Assassination is wrong, even for tyrants
Leader
Tuesday June 24, 2003
The Guardian
Saddam Hussein has now been
killed three times by US forces in Iraq - unless they missed him and he is still
alive. That seems to be the situation after the latest "strike" last
week on a convoy of vehicles somewhere near the Syrian border. As always, it is
a confused story. The Pentagon will not say whether the attack was the result of
intelligence or was just launched on a hunch. It is not confirmed whether Syrian
border guards were killed or wounded during the action. The convoy may or may
not have included a party of smugglers. What is clear is that the US feels
entitled to launch a Hellfire missile whenever it sees some unidentified
vehicles heading for Syria. The message is that Ba'athists, smugglers or
ordinary travellers should all beware.
What seems lost in Washington's post-strike inquiry is any scruple as to
whether the US is justified in behaving this way. It is not just that, once more,
innocent Iraqis may lose their lives because they are in the wrong place at the
wrong time, or that the desert is not a free-fire zone. The aim of the war, Mr
Bush reiterated time and again in the run-up, was to "bring to justice"

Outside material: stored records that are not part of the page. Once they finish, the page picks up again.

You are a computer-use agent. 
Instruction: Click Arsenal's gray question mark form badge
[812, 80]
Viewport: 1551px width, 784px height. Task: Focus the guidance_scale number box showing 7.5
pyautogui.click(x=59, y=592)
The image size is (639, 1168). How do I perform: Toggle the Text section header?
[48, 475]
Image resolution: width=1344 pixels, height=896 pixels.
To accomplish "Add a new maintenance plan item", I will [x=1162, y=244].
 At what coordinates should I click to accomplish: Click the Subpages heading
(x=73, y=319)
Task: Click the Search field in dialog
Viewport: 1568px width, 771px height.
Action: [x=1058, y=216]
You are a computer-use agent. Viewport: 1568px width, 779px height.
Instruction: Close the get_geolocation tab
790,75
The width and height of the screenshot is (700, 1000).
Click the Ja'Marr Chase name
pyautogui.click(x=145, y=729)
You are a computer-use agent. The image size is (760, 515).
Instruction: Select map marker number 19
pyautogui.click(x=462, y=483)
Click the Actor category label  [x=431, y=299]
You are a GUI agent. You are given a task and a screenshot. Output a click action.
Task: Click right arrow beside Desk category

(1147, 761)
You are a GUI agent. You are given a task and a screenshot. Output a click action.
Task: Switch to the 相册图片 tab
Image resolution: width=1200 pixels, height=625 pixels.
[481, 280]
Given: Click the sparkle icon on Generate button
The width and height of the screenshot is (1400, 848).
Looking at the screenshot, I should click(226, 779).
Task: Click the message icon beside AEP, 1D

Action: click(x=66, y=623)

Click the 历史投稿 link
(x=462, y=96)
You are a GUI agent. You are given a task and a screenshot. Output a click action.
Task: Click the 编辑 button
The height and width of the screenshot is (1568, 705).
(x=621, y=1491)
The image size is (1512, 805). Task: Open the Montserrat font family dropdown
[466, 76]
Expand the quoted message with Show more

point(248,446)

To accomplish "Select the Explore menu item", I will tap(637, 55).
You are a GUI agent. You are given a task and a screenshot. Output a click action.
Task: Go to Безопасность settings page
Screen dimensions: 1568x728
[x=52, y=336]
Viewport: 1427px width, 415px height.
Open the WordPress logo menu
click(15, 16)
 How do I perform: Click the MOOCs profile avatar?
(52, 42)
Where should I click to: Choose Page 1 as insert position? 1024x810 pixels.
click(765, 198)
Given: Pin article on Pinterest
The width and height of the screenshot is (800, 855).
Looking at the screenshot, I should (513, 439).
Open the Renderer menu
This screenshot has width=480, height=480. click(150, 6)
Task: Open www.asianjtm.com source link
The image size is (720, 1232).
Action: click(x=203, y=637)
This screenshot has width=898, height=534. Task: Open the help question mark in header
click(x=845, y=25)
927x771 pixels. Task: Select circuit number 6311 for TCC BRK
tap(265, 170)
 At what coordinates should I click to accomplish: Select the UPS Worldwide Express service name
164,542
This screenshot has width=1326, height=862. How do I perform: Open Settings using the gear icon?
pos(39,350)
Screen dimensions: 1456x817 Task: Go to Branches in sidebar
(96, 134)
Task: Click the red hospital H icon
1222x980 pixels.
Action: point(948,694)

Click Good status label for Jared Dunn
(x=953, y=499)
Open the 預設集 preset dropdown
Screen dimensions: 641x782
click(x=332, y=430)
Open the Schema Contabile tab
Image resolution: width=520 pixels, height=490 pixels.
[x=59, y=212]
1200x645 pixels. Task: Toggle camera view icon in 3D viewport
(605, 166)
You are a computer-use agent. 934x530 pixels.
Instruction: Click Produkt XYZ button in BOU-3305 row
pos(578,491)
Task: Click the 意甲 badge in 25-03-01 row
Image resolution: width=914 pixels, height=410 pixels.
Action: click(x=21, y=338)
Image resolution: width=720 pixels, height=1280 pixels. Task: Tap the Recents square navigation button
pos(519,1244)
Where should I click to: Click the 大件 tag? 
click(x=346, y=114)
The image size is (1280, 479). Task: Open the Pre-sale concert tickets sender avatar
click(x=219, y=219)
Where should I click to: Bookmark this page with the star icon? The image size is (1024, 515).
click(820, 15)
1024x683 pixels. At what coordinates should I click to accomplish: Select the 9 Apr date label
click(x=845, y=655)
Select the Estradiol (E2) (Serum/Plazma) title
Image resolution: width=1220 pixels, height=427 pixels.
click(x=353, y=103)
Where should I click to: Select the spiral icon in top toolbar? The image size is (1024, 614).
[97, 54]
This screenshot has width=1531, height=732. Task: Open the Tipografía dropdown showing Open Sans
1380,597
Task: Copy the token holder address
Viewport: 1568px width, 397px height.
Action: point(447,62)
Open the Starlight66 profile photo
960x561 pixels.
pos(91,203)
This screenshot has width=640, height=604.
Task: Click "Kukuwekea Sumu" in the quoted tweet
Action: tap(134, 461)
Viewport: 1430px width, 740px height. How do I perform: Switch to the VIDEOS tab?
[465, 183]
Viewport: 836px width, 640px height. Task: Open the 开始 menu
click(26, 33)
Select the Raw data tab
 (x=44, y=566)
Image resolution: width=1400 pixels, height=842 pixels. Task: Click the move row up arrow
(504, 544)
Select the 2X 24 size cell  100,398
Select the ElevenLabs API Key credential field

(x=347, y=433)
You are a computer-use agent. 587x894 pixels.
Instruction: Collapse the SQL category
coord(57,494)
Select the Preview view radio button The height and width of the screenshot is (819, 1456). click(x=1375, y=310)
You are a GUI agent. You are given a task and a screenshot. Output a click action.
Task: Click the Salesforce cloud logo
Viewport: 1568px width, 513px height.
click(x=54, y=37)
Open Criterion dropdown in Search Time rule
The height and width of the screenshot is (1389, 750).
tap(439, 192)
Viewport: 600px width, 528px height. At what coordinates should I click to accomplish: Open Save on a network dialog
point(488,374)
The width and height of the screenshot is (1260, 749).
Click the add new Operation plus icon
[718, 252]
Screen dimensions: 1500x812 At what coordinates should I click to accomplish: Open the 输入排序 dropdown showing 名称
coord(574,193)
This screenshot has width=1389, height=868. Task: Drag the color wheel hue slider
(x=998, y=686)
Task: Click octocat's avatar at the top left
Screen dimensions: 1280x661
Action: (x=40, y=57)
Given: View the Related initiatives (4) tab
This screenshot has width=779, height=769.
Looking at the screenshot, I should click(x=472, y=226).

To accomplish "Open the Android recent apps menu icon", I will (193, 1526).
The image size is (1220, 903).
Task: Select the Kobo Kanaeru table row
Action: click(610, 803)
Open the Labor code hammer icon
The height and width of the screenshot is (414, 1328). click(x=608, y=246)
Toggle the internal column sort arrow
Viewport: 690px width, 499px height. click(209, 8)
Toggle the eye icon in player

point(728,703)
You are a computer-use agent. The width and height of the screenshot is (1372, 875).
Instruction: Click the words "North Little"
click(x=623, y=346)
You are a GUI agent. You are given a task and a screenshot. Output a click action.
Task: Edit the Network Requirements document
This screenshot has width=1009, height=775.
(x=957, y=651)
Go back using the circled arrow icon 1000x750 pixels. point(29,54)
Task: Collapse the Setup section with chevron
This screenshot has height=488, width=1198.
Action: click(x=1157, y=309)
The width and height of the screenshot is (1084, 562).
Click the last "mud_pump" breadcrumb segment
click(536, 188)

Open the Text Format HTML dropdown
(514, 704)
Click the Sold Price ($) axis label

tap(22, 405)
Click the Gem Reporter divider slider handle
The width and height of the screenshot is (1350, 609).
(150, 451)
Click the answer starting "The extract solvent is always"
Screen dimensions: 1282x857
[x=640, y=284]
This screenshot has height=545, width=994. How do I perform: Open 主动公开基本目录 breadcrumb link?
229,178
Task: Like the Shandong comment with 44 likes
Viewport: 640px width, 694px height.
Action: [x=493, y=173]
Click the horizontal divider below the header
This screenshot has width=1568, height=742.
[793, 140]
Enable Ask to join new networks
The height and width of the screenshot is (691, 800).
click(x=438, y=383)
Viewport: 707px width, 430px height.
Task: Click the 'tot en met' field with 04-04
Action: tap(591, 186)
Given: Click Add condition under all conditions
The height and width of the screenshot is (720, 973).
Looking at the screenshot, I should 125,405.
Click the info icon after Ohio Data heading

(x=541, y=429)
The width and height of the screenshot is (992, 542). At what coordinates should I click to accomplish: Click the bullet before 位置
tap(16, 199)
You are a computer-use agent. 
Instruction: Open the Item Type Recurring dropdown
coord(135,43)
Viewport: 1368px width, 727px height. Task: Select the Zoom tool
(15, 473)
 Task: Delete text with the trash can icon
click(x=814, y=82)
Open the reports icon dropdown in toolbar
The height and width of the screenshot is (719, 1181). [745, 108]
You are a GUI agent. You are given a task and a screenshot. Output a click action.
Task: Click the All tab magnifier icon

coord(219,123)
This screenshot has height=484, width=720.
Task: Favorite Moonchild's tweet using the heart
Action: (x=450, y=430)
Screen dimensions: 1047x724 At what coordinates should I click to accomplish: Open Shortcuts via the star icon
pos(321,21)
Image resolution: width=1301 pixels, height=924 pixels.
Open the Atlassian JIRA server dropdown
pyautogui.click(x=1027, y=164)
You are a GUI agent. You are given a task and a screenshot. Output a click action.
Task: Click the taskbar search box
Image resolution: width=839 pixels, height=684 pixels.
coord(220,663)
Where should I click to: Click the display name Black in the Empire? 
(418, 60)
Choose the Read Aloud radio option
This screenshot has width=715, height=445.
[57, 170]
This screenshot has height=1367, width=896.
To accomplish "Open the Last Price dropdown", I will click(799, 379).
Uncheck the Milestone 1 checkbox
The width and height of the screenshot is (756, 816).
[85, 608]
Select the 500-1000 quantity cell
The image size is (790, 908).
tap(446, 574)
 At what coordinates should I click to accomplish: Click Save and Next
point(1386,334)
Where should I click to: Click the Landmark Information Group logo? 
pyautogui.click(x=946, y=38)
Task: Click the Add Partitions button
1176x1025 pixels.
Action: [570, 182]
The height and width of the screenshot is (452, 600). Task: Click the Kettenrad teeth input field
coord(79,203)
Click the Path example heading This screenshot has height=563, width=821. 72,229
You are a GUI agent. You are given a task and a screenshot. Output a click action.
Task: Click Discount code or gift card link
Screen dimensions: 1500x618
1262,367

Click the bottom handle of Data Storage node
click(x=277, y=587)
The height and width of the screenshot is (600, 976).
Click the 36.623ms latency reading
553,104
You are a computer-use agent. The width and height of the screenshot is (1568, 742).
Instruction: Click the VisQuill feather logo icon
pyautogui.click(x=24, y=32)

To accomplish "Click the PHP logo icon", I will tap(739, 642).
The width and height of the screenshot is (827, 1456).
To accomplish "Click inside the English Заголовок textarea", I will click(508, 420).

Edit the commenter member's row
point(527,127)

the Iraqi leader and his associates. Many Iraqi civilians in recent weeks have
also raised their own demand that their former rulers should be brought to
account. Of course there may be reasons why the US would find it inexpedient to
put Saddam on trial - for a start he might say something about the support he
enjoyed from Washington in the Iraq-Iran war. But to obliterate him with an
anti-tank weapon is a policy of vengeance, not of justice.
Accepting for the sake of argument Washington's claim that the war was not
illegal, the earlier "strikes" on Saddam of March 19 and April 7 could
perhaps be regarded as part of the military action. That is not a reasonable
claim today when the US, as an "occupying force" under the Hague and
Geneva conventions, must accept much stricter constraints. (Washington rejects
the definition: we prefer the judgment of Kofi Annan.)
Military resistance to the US is continuing, but this does not entitle the
Pentagon - which denies that the Iraqi opposition is under central control - to
kill indiscriminately. Washington's shift to the offensive against Saddam's
remnants has an air of desperation, as public opinion begins to chafe at
mounting casualties. Yet whether it is Saddam or smugglers, the US does not have
the right to blast them from the air.